◆ **Passage given**
──────────────────────────────

Compression Thoughts...

Drifter · August 19, 2010

First off I want to say that to the best of my knowledge I am posting in the appropriate forum for this. I do not have a finished script to share, and I do not have a question about any AutoIt functions or how AutoIt works. However, since this forum is labeled "General Help...", I think my posting here is the best place.

My Thoughts:

I remember reading or hearing in my high-school networking class that there was a consideration to add color to the light pulses sent down fiber optic lines. The idea behind this was that since the current light pulses only had a single color, information could be sent down the line "faster" because adding the color would allow more data to be sent in each pulse.

My Hypothesis:

I thought about this information and reasoned that one could do similar things with data stored on a hard drive. A program could be made to bring the data to its original form, and theoretically the larger the encode/decode program in disk space, the more compression that could be made for the data itself.

Thought Experiment:

I decided to test this idea by using bitmap information to compress data written in a text file. Attached is a little drawing work i did on this, showing the math. Please allow me to walk through it in case this isn't clear.

In each pixel of color in a picture, you have a Red, Green, and Blue component, each of which holds 256 colors. therefore each pixel has roughly 16.8 million possible values.

I tried to figure out how many possible characters there would be that i would want to represent. There is a-z both lower and upper case, 0-9 both normal and shift (meaning !@#$% etc), the 20 characters near the enter key (-_=+[{]}\|;: etc), ~ and `, and also space and enter keys. This adds to 96 which i reasoned i could reserve 128 for, filling the other 32 slots with things like ¿ or § or other common multi-lingual characters.

Since 16,777,216 = 128^3 * 8 this means that each pixel holds 3 characters of data. However as you can see, this type of compression does not work. I tried saving the pixel in different formats like JPG, PNG using IrfanView, but it seems Ms Paints 24 bit format is the smallest, and what i get is inflation of data, not compression.

──────────────────────────────

◆ **Recorded data**
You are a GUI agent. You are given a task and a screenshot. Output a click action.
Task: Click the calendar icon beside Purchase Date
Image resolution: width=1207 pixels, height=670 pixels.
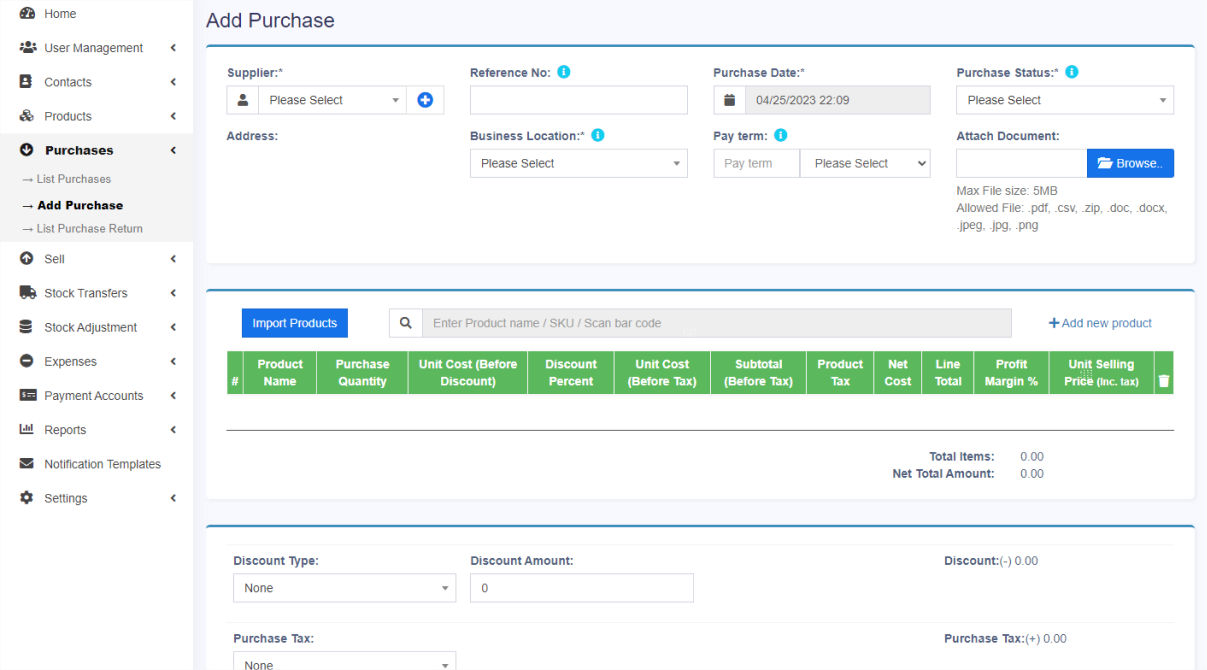(729, 100)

──────────────────────────────

◆ **What is expected**
Reproduce verbatim the portion of the forum post on data compression from "Drifter · August" to "in each pulse.".

◆ **The reply**
Drifter · August 19, 2010

First off I want to say that to the best of my knowledge I am posting in the appropriate forum for this. I do not have a finished script to share, and I do not have a question about any AutoIt functions or how AutoIt works. However, since this forum is labeled "General Help...", I think my posting here is the best place.

My Thoughts:

I remember reading or hearing in my high-school networking class that there was a consideration to add color to the light pulses sent down fiber optic lines. The idea behind this was that since the current light pulses only had a single color, information could be sent down the line "faster" because adding the color would allow more data to be sent in each pulse.